Exotic (representing Exotic Star) is a professional version of PulsarR, which contains a upgraded PulsarR server, a set of top e-commerce site scraping examples, and a applet for auto extraction supported by advanced AI.
Never write another web scraper. Exotic learns from the website, automatically generates all the extract rules, queries the Web as a database, and delivers web data completely and accurately at scale:
STEP1: automatically extract every field in webpages using advanced AI and generate extract SQLs
STEP2: test the SQLs and improve them to match frontend business requirements if necessary
STEP3: create crawl rules in the web console to run extract SQLs continuously and download all the web data to drive your business forward
There are already dozens of scraping cases for the most popular websites, we are constantly adding more cases.

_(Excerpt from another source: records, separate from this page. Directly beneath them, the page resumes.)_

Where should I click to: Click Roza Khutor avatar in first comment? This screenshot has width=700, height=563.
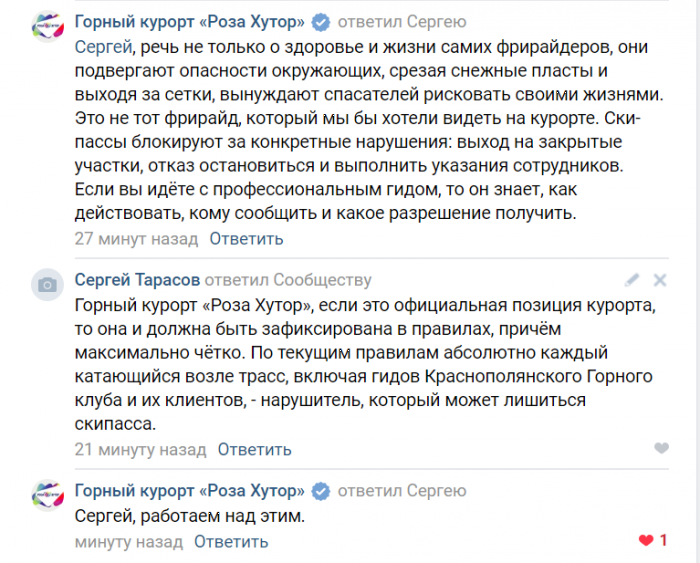pos(47,26)
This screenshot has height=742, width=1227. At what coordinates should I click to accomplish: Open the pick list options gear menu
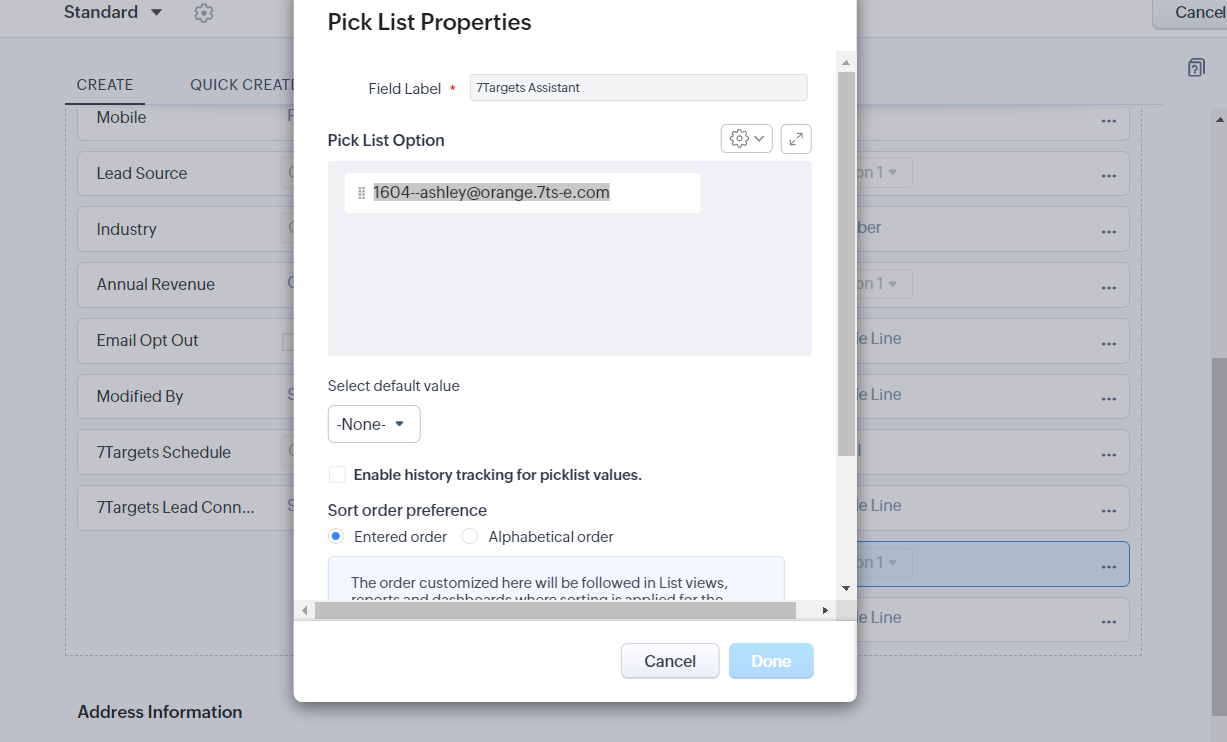(x=746, y=139)
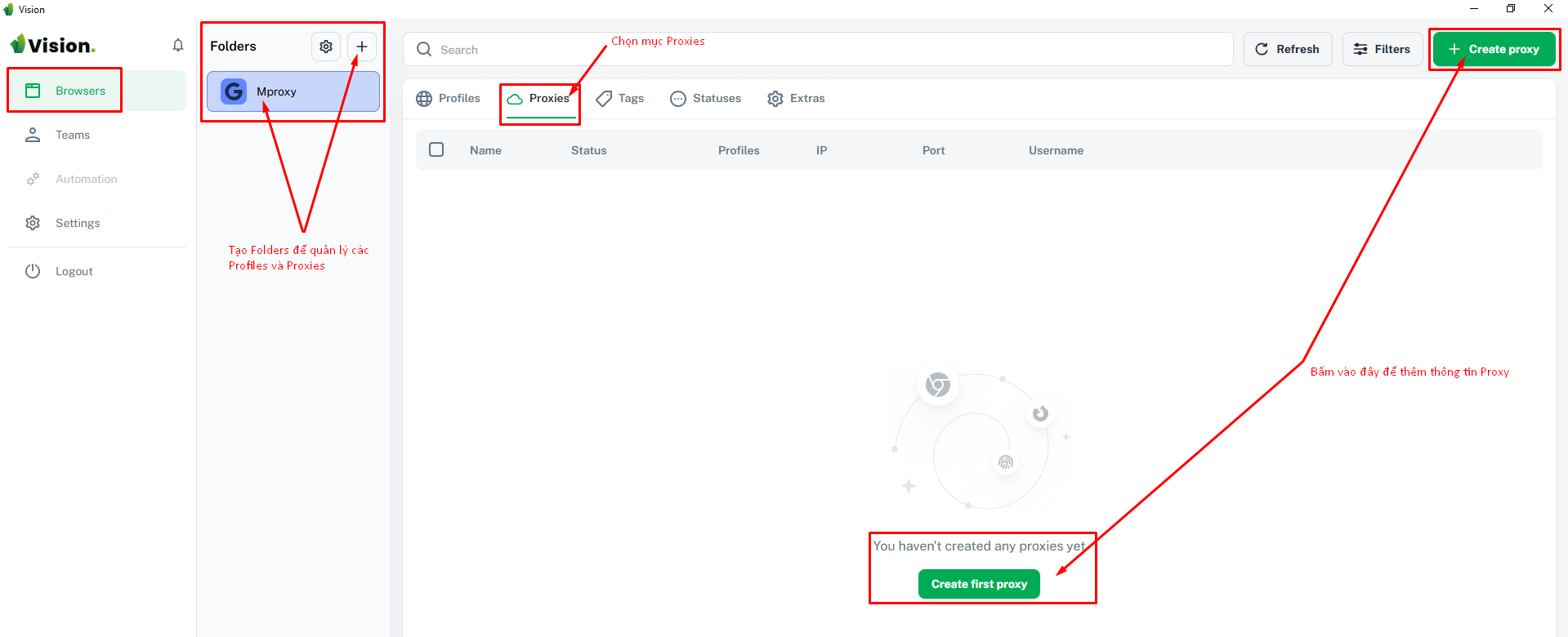Open the Extras tab
The image size is (1568, 637).
797,98
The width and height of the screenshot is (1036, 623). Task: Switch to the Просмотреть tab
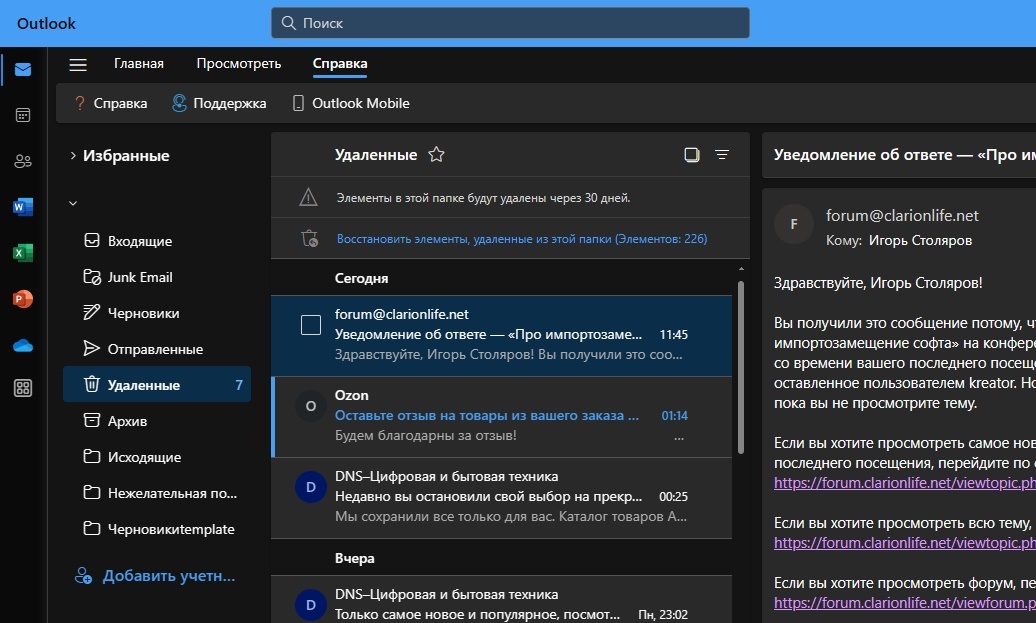(239, 64)
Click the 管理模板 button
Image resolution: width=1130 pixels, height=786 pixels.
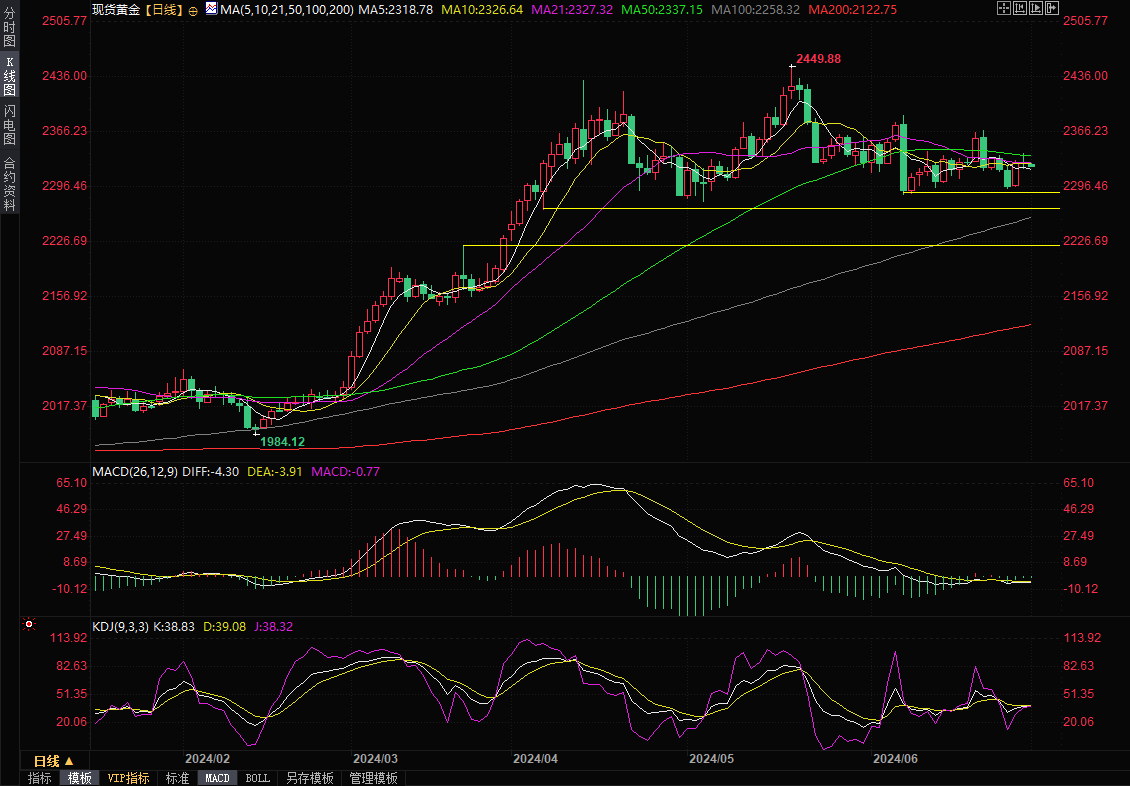tap(373, 778)
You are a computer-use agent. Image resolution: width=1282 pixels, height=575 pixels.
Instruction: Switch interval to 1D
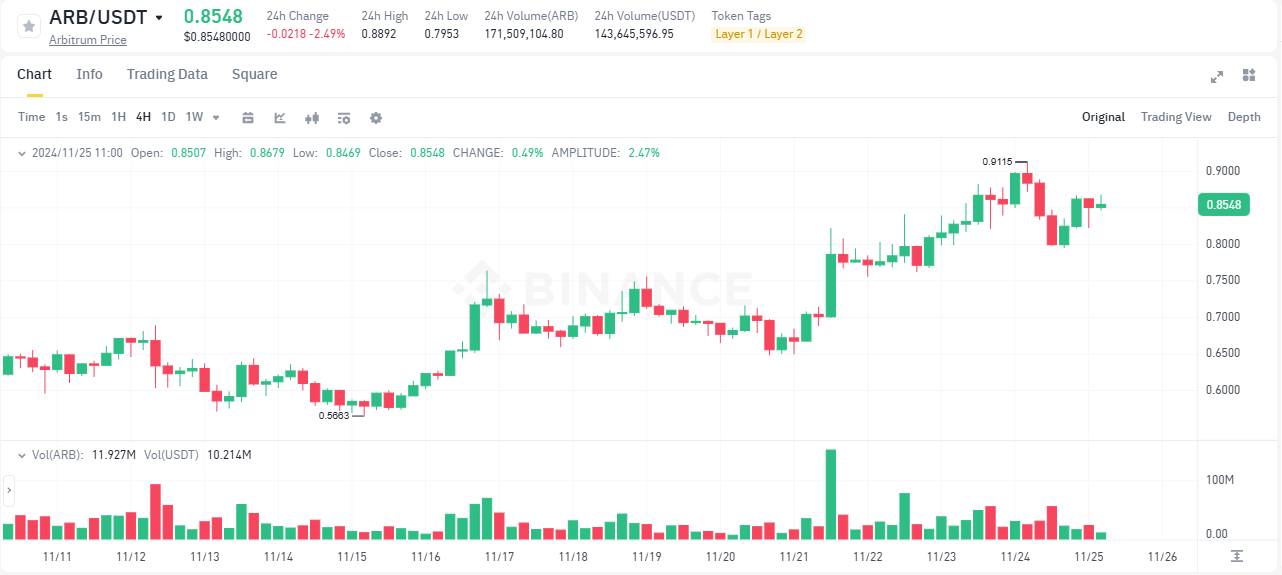(x=168, y=117)
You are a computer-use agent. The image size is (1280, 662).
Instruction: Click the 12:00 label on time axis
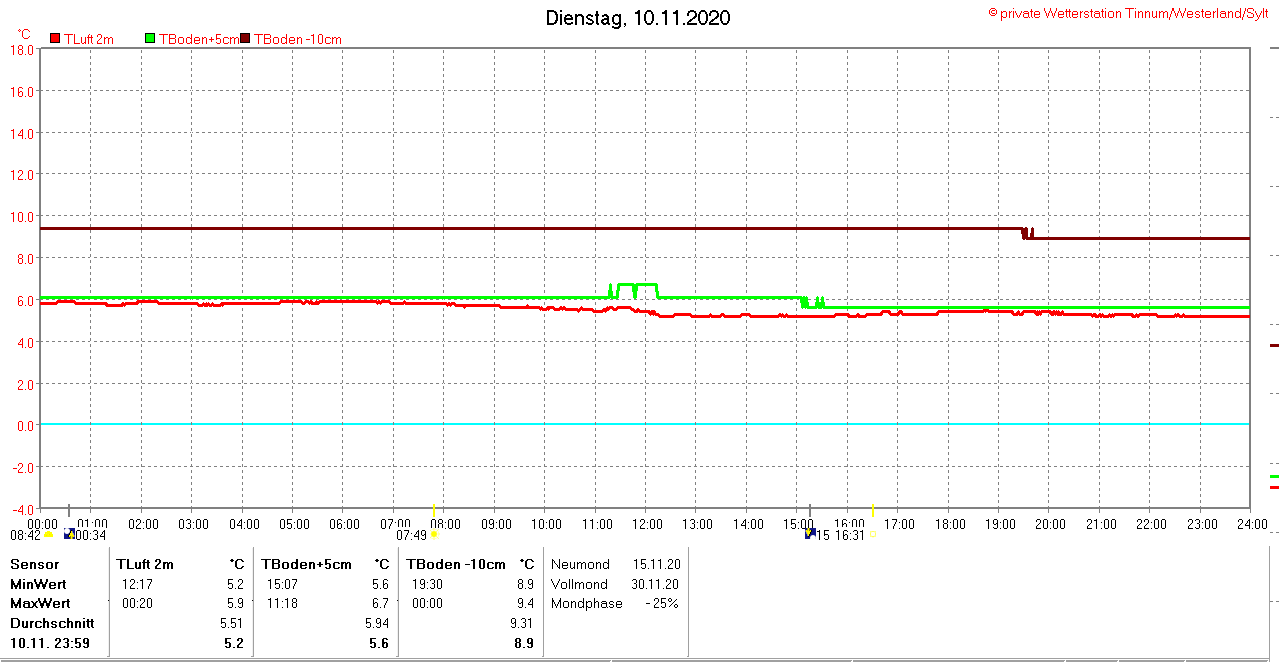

Web spider: browser rendering, ajax data crawling
High performance: highly optimized, rendering hundreds of pages in parallel on a single machine without be blocked
Low cost: scraping 100,000 browser rendered e-comm webpages, or n * 10,000,000 data point each day, only 8 core CPU/32G memory are required
Web UI: a very simple yet powerful web UI to manage spiders and download data
Machine learning: automatically extract every field in webpages using unsupervised machine learning and generate extract rules and SQLs
Data quantity assurance: smart retry, accurate scheduling, web data lifecycle management
Large scale: fully distributed, designed for large scale crawling
Simple API: single line of code to scrape, or single SQL to turn a website into a table
X-SQL: extended SQL to manage web data: Web crawling, scraping, Web content mining, Web BI
Bot stealth: IP rotation, web driver stealth, never get banned
RPA: simulating human behaviors, SPA crawling, or do something else awesome
Big data: various backend storage support: MongoDB/HBase/Gora
Logs & metrics: monitored closely and every event is recorded
Memory 4G+
The latest version of the Java 11 JDK
Java and jar on the PATH
Google Chrome 90+
Download the latest executable jar:
wget http://static.platonic.fun/repo/ai/platon/exotic/exotic-standalone.jar
Add the following lines to your .m2/settings.xml.
<mirrors>
<mirror>
<id>maven-default-http-blocker</id>
<mirrorOf>dummy</mirrorOf>
<name>Dummy mirror to override default blocking mirror that blocks http</name>
<url>http://0.0.0.0/</url>
</mirror>
</mirrors>
git clone https://github.com/platonai/exotic.git
cd exotic
mvn clean && mvn
cd exotic-standalone/target/
# Linux:
java -jar exotic-standalone*.jar serve
# Windows:
java -jar exotic-standalone[-the-actual-version].jar serve
Note: if you are using CMD or PowerShell on Windows, you may need to remove the wildcard *
and use the full name of the jar.
If Exotic is running in GUI mode, the web console should open within a few seconds, or you can open it manually:
We can use the harvest
command to leans from a set of item pages using unsupervised machine learning.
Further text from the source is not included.